Data supplied -
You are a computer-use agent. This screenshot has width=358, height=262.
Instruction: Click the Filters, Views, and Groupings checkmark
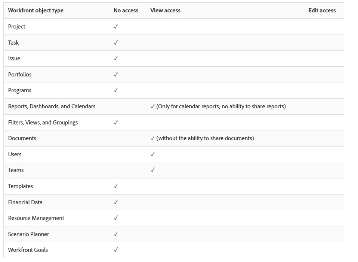pyautogui.click(x=116, y=123)
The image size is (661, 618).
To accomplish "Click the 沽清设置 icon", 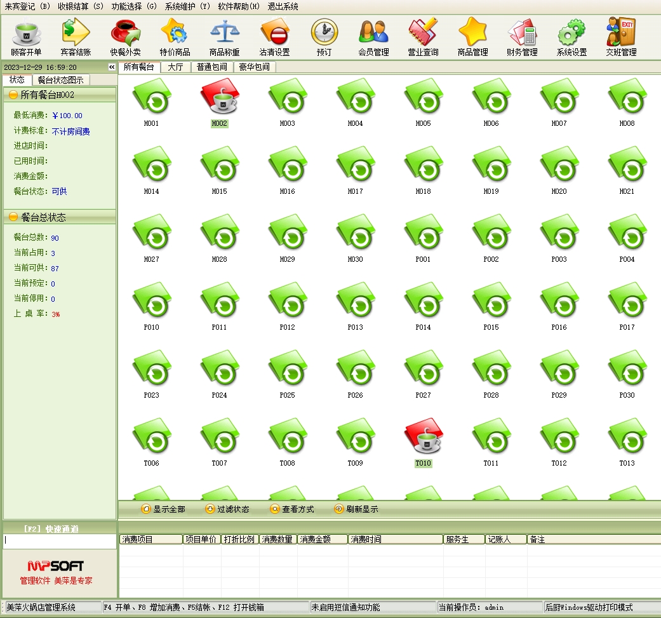I will 275,37.
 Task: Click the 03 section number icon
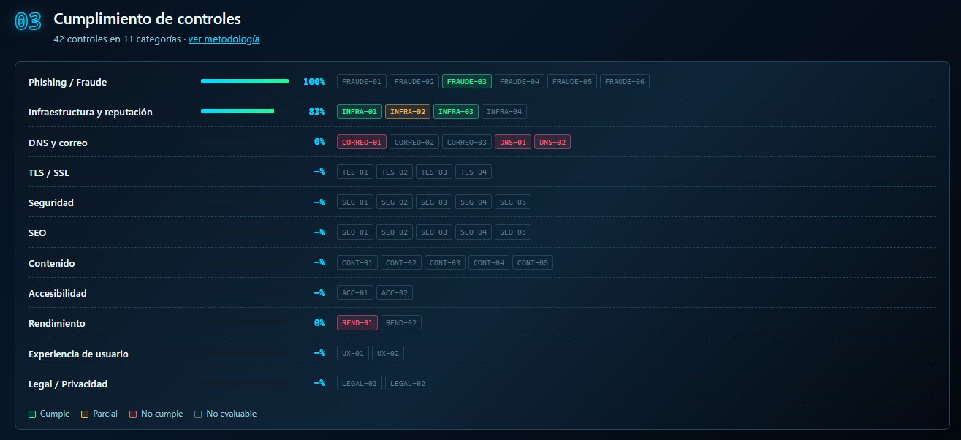tap(29, 22)
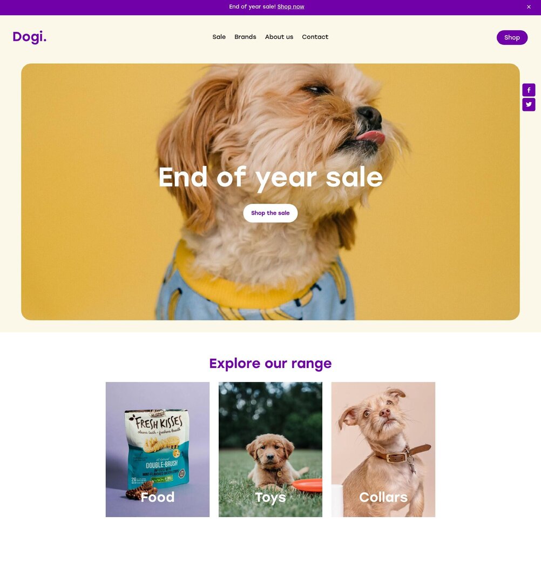The width and height of the screenshot is (541, 569).
Task: Click the orange frisbee in the puppy photo
Action: (x=307, y=485)
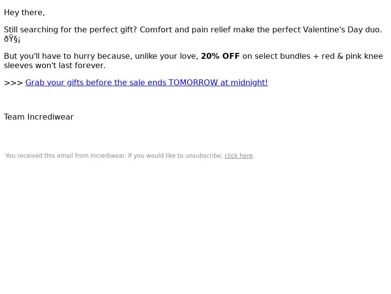Click the word 'TOMORROW' in the sale link
Image resolution: width=391 pixels, height=294 pixels.
click(193, 82)
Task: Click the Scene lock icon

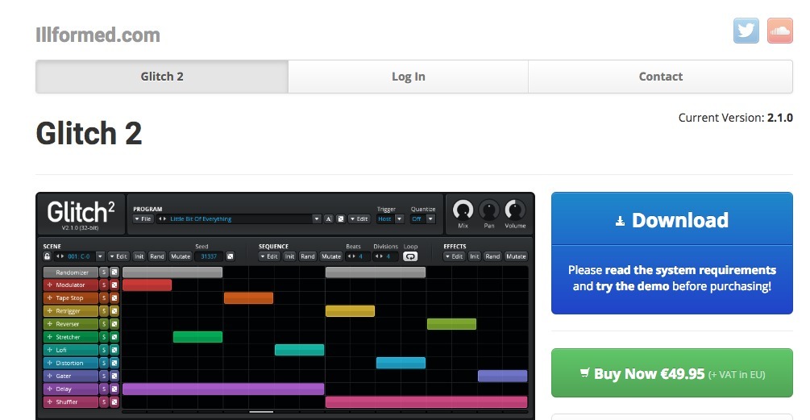Action: click(48, 256)
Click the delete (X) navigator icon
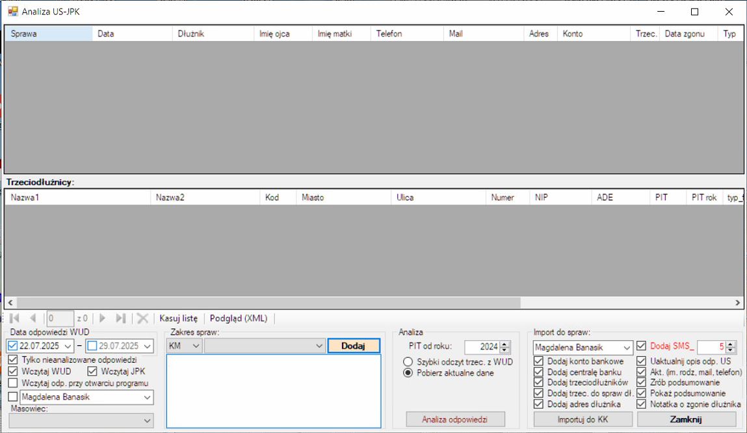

Goal of the exercise - Extract each line of the records above that contains the word "Task". The match is case-sensitive.

Output for this exercise -
 Task: Click the 03 section number icon
Task: Click the orange frisbee in the puppy photo
Task: Click the Scene lock icon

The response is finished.